*Material shown*
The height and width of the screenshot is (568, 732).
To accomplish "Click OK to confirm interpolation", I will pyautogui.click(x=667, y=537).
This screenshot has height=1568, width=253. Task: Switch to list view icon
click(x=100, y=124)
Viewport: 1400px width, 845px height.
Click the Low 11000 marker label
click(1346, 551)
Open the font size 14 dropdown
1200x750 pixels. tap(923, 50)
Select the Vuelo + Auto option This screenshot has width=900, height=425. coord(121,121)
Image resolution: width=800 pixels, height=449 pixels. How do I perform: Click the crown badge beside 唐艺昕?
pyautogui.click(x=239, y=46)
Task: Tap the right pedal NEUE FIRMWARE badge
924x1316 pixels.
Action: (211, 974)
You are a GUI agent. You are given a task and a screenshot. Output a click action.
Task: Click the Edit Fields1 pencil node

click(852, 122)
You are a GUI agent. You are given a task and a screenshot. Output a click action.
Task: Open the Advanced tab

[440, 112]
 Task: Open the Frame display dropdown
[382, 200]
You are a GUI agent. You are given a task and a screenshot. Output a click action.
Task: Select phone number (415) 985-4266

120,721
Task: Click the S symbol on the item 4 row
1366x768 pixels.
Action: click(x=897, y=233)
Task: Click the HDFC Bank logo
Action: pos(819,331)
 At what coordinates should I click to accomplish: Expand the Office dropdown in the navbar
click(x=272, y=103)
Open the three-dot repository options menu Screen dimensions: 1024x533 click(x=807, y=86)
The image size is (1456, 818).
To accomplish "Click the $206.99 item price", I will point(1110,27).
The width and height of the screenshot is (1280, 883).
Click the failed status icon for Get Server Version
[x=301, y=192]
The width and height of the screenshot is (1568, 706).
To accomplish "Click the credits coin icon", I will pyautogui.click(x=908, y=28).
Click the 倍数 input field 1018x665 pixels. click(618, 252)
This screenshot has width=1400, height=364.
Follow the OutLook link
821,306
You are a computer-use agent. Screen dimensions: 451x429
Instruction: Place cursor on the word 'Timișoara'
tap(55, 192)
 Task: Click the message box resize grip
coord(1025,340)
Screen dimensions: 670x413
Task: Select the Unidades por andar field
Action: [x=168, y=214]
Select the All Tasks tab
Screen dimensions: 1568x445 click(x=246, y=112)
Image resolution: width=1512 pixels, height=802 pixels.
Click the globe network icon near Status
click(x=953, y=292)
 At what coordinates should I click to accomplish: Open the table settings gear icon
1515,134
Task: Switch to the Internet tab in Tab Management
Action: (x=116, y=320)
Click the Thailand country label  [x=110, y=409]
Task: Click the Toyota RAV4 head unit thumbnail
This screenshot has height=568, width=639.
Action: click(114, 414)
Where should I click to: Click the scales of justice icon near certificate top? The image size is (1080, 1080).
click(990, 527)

*Your task*
Set down the lines from the one with "At what coordinates should I click to accomplish: Open" through the end of the data above. Keep each exactly as written and add no other line.

*Result of the task*
 At what coordinates should I click to accomplish: Open the table settings gear icon
1515,134
Task: Switch to the Internet tab in Tab Management
Action: (x=116, y=320)
Click the Thailand country label  [x=110, y=409]
Task: Click the Toyota RAV4 head unit thumbnail
This screenshot has height=568, width=639.
Action: click(114, 414)
Where should I click to: Click the scales of justice icon near certificate top? The image size is (1080, 1080).
click(990, 527)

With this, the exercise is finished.